In 1964, soon after the initial freedom ballot, SNCC Mississippi field secretary Bob Moses organized Freedom Summer, a large scale voting registration campaign. The Council of Federated Organizations (COFO) was formed which included the SNCC, NAACP, and CORE. These organizations recruited students from all over the country to participate in undoing the racism within Mississippi. In addition to voting rights campaigns, the COFO established Freedom Schools and the Mississippi Freedom Democratic Party (MFDP). The Student Non-Violent Coordinating Committee started in 1960 at Carolina A&T University by college students staging sit-ins to combat segregation. After the release of the Freedom Riders SNCC volunteers, Amzie Moore of the NAACP set out to construct a Freedom Ballot. The ballot encouraged local people to develop their own political institutions designed to address problems they identified. Volunteers focused on voter suppression of African Americans in the entire state of Mississippi and were accompanied by students from Yale and Stanford. Many white volunteers were harmed by southern whites who called them outside agitators, among other things. The MFDP Freedom Ballots produced 83,000 AfricanAmericans who registered to vote, their slogan: let the people decide Through the struggle, and on the heels of the successful Freedom Ballot MFDP was created and co-founded by Fannie Lou Hamer. The MFDP created town hall meetings, and a Mississippi Democratic Convention. At the 1964 Democratic National Convention in Atlantic City 68 delegates (including 4 whites) attempted to participate. The case was made against the segregationist regulars of the Mississippi Democratic Party. Emotional testimony was given by Hamer about her abuses incurred on a sharecropping plantation after she attempted to register to vote. Hamer also shared information about her time in a Ruleville jail cell where she was beaten and she overheard police conspire to kill her and throw her in the river.

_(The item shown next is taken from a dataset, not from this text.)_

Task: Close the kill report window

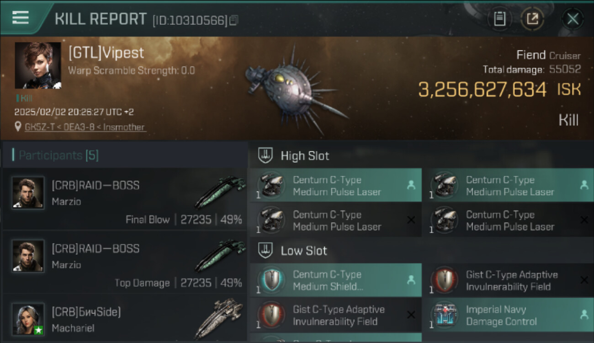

Her testimony was played on prime-time television after Johnson attempted to halt her testimony. Johnson feared the electoral loss and walkout of 15 southern states if he allowed the acceptance of the Freedom Democrats. Johnson offered a compromise suggesting two seats in the National Democratic Party. They did not accept, fearing the end of the struggle for further civil rights campaigns. In addition to Freedom Ballots and the MFDP elections, thirty Freedom Schools were established in Mississippi, proving a viable alternative to the underfunded education system. Three thousand students with dilapidated and outdated texts were now being instructed by college graduates. Instructors lectured on topics such as leadership development, civil rights history, and remedial courses. Freedom Summer was not without its share of blood and tears. There were 1000 arrests, harassment issues with racist whites, police brutality, and numerous unprovoked instances of violence. The most horrific example of senseless violence was the murder of three CORE members by police. An African-American civil rights activist, James Cheney, and two white civil rights activists, Andrew Goodman and Michael Schwerner, were arrested while investigating a church bombing in Philadelphia, Mississippi. Jail was the last place the trio was seen alive, their bodies surfacing near a dam six weeks later. After Lyndon Johnson passed the Civil Rights Act of 1964, heightened national awareness of the murders of Cheney, Goodman, and Schwerner as well as Fannie Lou Hamers testimony pre-empted the Voting Rights Act of 1965. The act banned discriminatory voting practices, literacy tests, or any prerequisite to voting. In addition any area thought to implement discriminatory voting practices would have the election process monitored by federal observers.

Every Freedom Campaign, candid testimony, race-based acquittal, and every footstep marched led to the creation of the MFDP and the subsequent Voting Rights Act of 1965. Each police beating and lynching, every murder inspired and propelled the civil rights activists to fight for the rights enjoyed by their white fellow citizens. Their perceived resistance to the southern way of life allowed for unadulterated violence and senseless brutalities. These injustices strengthened the resolve of those who felt their laws were higher than the laws of man.